Cloud Atlas by David Mitchell
21/02/04, The Times
At one point in David Mitchell’s third novel, Cloud Atlas, Timothy Cavendish, the protagonist of one of the six separate narratives that comprise the book, exclaims contemptuously, ‘As if there could be anything not done a hundred thousand times between Aristophanes and Andrew Void-Webber! As if Art is the What, not the How!’ Cloud Atlas scores on both the what and the how fronts. The novel’s scale, ambition and execution make almost everything in contemporary fiction look like a squalid straggle of Nissen huts compared with its vertiginous edifice.
Mitchell repeats the narrative trick of his debut, Ghostwritten, here. Once again we have multiple stories, widely separated in time, space and style, which are interlinked in delicately shadowy ways, but Cloud Atlas has been invested with a more substantial, more moral core. The narrative trajectories, too, have been stylised, the linear grouping of his first novel’s episodes giving way here to a circular structure, reflecting Mitchell’s preoccupation with the fracturing of linear time in its pat progression from past through present to future. The circularity of time finds an analogue in the very structure of the book: we move from the 1850s through 1931 and the sixties to the present, to an unspecified future and finally, to a further, post-apocalyptic future. Then there is a mirror inversion of that, in exact order, till we end with the 1850s.
The stories here are a giddy whirlpool of genres and styles. There is the South Sea Pacific journal of an Adam Ewing, a Californian aboard the Prophetess, who witnesses the white Christian missionaries’ work on the islands. This is followed by the letters of Adam Frobisher, musical genius, misfit, rogue, bisexual omnivore, to his lover and best friend, Rufus Sixsmith in Cambridge, detailing his life in the town of Zedelghem in Belgium as he deceives his way to become amanuensis to the reclusive and cantankerous English musical legend Vyvyan Ayres. After this comes a snappy, stylish thriller centering on journalist Luisa Rey trying to expose monumental corporate corruption and cover up around the building of a precarious nuclear reactor in California. Cut to frenetic English comedy about ageing literary agent, Timothy Cavendish, incarcerated by his own brother in an old people’s home straight out of Ken Kesey. Rapid scene change to an interview-style section, set in a dystopian future, in which a dissident ‘psychogenomic fabricant’ who has aspired to break out of her slave status in a ruthlessly consumerist ‘corpocracy’ is interviewed by an archivist for future historians. The final installment is an astonishing imagining of a future after a major cataclysm has wiped off almost all of human civilisation leaving only a society more primitive, more innocent than its forbears, as if the Mobius strip of civilisation had curled in on itself. And then, aligned after this mirror, as it were, reflections of the previous narratives follow, in reverse order.

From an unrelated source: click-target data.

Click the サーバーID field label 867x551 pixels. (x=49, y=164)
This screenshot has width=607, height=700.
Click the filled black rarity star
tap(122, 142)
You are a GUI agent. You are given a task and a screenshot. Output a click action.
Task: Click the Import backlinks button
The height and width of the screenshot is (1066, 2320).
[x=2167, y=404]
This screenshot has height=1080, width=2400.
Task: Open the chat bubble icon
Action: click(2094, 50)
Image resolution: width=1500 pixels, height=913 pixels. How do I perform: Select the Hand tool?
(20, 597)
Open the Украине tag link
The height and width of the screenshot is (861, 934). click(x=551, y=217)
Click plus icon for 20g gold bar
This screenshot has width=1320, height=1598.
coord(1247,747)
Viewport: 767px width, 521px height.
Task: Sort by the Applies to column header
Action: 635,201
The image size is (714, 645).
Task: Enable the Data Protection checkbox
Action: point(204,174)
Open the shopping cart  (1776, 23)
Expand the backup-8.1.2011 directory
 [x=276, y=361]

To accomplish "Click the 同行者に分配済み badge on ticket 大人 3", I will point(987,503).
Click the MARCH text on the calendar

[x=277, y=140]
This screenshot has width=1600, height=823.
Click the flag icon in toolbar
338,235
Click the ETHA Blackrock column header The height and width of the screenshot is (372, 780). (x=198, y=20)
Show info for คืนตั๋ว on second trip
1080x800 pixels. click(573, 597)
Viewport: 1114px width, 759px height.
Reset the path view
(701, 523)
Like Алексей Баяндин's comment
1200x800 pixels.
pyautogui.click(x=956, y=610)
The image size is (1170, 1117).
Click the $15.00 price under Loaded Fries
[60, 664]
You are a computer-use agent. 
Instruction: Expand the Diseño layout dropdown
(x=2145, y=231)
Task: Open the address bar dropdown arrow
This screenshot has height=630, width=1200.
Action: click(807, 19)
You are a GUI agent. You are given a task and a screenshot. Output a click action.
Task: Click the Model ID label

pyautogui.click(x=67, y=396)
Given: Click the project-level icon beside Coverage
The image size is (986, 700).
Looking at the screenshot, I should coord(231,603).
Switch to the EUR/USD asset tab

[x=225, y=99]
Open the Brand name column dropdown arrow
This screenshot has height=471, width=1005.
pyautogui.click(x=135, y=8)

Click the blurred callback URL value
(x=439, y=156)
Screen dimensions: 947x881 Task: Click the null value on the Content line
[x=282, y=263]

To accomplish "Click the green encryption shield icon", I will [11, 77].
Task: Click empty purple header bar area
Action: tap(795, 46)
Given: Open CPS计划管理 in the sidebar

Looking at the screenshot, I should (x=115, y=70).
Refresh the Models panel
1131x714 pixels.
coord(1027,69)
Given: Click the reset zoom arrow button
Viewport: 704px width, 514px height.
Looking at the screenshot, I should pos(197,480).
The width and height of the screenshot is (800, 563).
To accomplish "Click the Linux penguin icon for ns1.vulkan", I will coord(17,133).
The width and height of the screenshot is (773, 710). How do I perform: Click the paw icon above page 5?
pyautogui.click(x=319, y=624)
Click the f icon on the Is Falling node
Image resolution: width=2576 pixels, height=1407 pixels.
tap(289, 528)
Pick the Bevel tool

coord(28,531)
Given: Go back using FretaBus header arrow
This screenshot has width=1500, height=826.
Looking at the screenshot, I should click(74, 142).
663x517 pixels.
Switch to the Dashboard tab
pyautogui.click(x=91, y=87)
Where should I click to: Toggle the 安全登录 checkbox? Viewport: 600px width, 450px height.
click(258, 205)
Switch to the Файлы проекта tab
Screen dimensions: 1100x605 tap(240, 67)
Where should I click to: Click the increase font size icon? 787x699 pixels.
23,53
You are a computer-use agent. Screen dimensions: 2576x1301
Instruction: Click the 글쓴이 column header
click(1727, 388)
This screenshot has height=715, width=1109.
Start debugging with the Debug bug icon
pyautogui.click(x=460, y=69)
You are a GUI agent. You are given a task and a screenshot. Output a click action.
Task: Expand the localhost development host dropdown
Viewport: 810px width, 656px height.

It’s an impeccable dance of genres – fantasy, thriller, the epistolary novel, burlesque, journal – played out to a suite on the great themes of colonialism, power, greed, corporate culture, and the way human civilizations evolve, morph, die and survive. It is impossible to mention the ways the stories link; that is a delicious privilege intelligent readers should be left to discover and savour but suffice it to say it is nothing short of a miracle of correspondences, of thematic and stylistic assonances, echoes and reverberations, every bit as intricate and rewarding as a complex fugue.
Mitchell is a possessed ventriloquist, a conjurer of styles: from the witty and baroque delicacies of the Zedelghem section to the purple circumlocutions of Timothy Cavendish, from the burnished, hypnotic homage to Hoban, Burgess, Joyce in the central episode to the mannered neologisms and orthography of the science fiction, Cloud Atlas is a cornucopia, an elegiac, soaring, radiant festival of prescience, meditation and entertainment. Open up Mitchell’s head and a whole magical, ecstatic symphony of inventiveness and ideas will fly out as if from a benign and felicitous Pandora’s box. Read him.